Idrus bin Harun, Atjehpost.com




Metafora "negeri dalam sepatu" adalah ungkapan betapa cerpenis yang berhimpun dalam antologi ini laksana "rakyat",



Negeri Dalam Sepatu- Akmal M RoemDARI judulnya saya sangat tertarik, ‘Negeri Dalam Sepatu’. Dari penamaan kumpulan cerpen yang diterbitkan oleh Bandar Publishing ini amat menggoda. Metafora ‘negeri dalam sepatu’ adalah ungkapan betapa cerpenis yang berhimpun dalam antologi ini laksana ‘rakyat’, yang merekam kejadian demi kejadian dengan alat perekam dan kualitas merekam masing-masing. Negeri dalam sepatu tak ubahnya negeri dengan segala tragedi.


Dari hal paling remeh hingga yang mengerutkan kening. Dari soal cinta berdarah-darah hingga kisah-kisah kematian yang ditolak dan dinanti kehadirannya. Rakyat negeri dalam sepatu adalah rakyat yang sadar akan pentingnya arsip, dokumen yang akan mereka tinggalkan untuk anak cucu mereka kelak di kemudian hari.

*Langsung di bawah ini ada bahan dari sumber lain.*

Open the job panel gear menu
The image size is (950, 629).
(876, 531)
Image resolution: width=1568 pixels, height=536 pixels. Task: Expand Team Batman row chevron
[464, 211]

“Kelahiran karya sastra diilhami oleh berbagai kondisi manusia, seperti persaudaraan, penderitaan, cita-cita, perjuangan, dan sebagainya. “ ungkap Budi Arianto dalam prolog antologi ini. Usaha sejumlah cerpenis dalam melukiskan kondisi manusia dengan medium sastra yang kita tahu tak selurus karya jurnalistik, mayoritas berhasil. Walau ada beberapa cerpenis yang hanya sampai pada kenyataan objektif. Dalam pengertian, kenyataan yang diukur tanpa mau diimbuhi dengan unsur-unsur pembentuk karya sehingga menjadi ‘art’. Kenyataan dipandang hanya sebagai sesuatu yang amat wajar terjadi seperti rutinitas sehari-hari.

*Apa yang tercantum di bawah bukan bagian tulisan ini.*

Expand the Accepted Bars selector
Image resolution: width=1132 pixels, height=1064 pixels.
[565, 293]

Nyatanya, dalam sastra kenyataan mengalami distorsi agar terkesan absurd, pemaknaan yang berlebihan sekaligus hiperbolis dan bahkan kadang sarkastis. N. G. Chernyshevsky dalam buku ‘Hubungan Estetik Seni dengan Realitas’ mengungkapkan bahwa, “tugas pengarang adalah menyelidiki masalah mengenai hubungan estetik karya-karya seni dengan gejala-gejala kehidupan, menguji ketepatan pendapat yang berlaku bahwa keindahan sejati, yang dipandang sebagai isi hakiki dari karya-karya seni, tidak terdapat dalam realitas objektif, tetapi hanya tercapai oleh seni” (halaman 118).


Namun demikian, kiranya tidak bijak jika terlalu jauh menafsir sebuah karya dalam antologi ini dengan membanding-bandingkan kualitasnya dengan cerpenis besar. Kemauan mereka merekam situasi saja sudah merupakan anugerah tak terhingga. Mengingat banyak berhimpun penulis muda berbakat nan potensial di dalamnya.

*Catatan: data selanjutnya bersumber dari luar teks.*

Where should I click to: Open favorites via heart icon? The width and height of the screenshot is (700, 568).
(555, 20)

Sungguh kelahiran penulis muda dalam kancah sastra Aceh dewasa ini cukup banyak. Baik yang masih malu-malu tampil hingga yang sudah menemukan karakter tersendiri. Semua itu merupakan anugerah terindah. Terlepas berkualitas atau tidak, bukan masalah besar. Bagi saya pribadi, lebih baik hasilnya buruk daripada tidak berkarya sama sekali.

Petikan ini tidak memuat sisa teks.